───── Texte fourni

Ce rapport révèle les dépassements de gestion les plus récurrents et propose des pistes pour y remédier. Ces abus et leurs incidences sur l’économie du pays feront l’objet d’un débat public qui se tiendra le 26 avril, à Tunis.

Anticipant sur ce débat, Kamel Ayadi, président du HCCAF, qui a présenté ce rapport, a qualifié d’«énorme» l’impact de ces dépassements sur l’économie nationale.

Une dizaine d’abus recensés

Le document recense une dizaine de dépassements touchant trois volets : la gestion des ressources humaines, la passation des marchés publics et la gestion des véhicules administratifs.

Les irrégularités inhérentes aux ressources humaines ont trait aux congés de maladie, aux heures supplémentaires et aux congés de mise en disponibilité.

Concernant les niches de corruption, le rapport cite la passation des marchés publics (non-maîtrise de l’identification des besoins en la matière), la faiblesse du suivi et du contrôle dans l’exécution des marchés publics et le non respect de la concurrence loyale. «Certains de ces abus relèvent de fautes de gestion pénales», estime M. Ayadi.

Au niveau de la logistique, le rapport évoque la non-tenue de dossiers actualisés du parc des voitures et véhicules, le non-respect des règlements de privatisation des voitures et véhicules et l’absence de registres et de fiches de suivi de la maintenance des voitures et véhicules.

Responsabiliser les institutions publiques

Traitant d’autres aspects qualitatifs de la mauvaise gestion dans le secteur public, le rapport relève des défaillances et des dysfonctionnements au niveau organisationnel. Il pointe du doigt les dérapages en matière de recrutement et de promotion sans mérite des fonctionnaires, ce qui explique la démotivation généralisée et le sous-encadrement de l’administration tunisienne. Il énumère également les effets néfastes de la non-digitilisation de l’administration et les abus qui découlent de la manipulation des documents.

──────────
───── Lignes répertoriées

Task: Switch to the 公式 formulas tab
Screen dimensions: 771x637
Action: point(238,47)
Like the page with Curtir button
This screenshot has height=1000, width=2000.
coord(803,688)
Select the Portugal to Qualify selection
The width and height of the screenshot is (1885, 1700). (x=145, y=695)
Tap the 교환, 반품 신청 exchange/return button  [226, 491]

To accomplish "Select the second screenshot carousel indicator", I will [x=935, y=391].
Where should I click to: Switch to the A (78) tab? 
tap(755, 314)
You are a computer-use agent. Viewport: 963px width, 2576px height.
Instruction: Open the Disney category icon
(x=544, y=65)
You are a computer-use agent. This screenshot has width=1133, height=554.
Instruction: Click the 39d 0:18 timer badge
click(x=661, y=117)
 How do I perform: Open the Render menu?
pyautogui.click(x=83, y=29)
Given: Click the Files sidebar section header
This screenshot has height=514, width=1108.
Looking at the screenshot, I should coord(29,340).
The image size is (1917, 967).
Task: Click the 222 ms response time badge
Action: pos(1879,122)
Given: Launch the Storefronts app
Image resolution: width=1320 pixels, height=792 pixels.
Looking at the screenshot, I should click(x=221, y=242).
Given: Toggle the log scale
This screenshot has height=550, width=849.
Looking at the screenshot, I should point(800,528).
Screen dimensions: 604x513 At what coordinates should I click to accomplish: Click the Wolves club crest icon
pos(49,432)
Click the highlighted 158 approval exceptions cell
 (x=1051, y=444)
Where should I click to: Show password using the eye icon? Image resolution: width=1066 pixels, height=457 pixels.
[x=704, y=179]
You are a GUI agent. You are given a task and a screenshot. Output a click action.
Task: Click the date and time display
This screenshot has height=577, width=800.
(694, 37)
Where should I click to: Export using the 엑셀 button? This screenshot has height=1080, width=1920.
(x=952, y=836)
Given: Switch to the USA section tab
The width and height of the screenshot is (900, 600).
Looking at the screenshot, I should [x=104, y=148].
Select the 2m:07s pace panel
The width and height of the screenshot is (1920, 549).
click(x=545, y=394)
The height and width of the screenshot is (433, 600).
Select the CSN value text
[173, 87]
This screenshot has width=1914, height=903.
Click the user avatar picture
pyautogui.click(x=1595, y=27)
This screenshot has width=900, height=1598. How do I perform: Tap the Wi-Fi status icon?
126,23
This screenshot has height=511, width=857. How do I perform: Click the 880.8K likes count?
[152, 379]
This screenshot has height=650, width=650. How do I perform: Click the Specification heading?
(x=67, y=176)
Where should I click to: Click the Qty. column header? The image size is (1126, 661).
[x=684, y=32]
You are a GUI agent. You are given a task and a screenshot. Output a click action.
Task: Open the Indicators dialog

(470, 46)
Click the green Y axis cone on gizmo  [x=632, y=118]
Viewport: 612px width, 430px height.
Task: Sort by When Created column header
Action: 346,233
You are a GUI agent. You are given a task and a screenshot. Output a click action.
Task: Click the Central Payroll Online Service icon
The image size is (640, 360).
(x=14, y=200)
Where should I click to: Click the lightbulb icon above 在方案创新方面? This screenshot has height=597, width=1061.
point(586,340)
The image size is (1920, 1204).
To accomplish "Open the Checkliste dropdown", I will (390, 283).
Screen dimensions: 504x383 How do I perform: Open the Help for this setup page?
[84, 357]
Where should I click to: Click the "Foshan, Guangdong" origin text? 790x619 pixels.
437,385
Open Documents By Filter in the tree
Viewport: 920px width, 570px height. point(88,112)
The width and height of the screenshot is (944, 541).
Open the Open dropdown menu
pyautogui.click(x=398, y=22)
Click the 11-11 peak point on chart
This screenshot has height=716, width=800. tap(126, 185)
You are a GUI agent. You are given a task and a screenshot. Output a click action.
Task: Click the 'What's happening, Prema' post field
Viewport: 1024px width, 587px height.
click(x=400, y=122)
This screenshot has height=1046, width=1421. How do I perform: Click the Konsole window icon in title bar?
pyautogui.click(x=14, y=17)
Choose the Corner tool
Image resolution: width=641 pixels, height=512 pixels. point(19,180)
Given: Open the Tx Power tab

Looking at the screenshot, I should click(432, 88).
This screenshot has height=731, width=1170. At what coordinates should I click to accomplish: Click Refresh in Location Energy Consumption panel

──────────

- **Travail demandé**: Reproduisez fidèlement le passage du texte fourni qui commence aux mots « Concernant les niches » et s'arrête après les mots « voitures et véhicules. ». Il n'est pas nécessaire de consulter les lignes.

- **Votre solution**:
Concernant les niches de corruption, le rapport cite la passation des marchés publics (non-maîtrise de l’identification des besoins en la matière), la faiblesse du suivi et du contrôle dans l’exécution des marchés publics et le non respect de la concurrence loyale. «Certains de ces abus relèvent de fautes de gestion pénales», estime M. Ayadi.

Au niveau de la logistique, le rapport évoque la non-tenue de dossiers actualisés du parc des voitures et véhicules, le non-respect des règlements de privatisation des voitures et véhicules et l’absence de registres et de fiches de suivi de la maintenance des voitures et véhicules.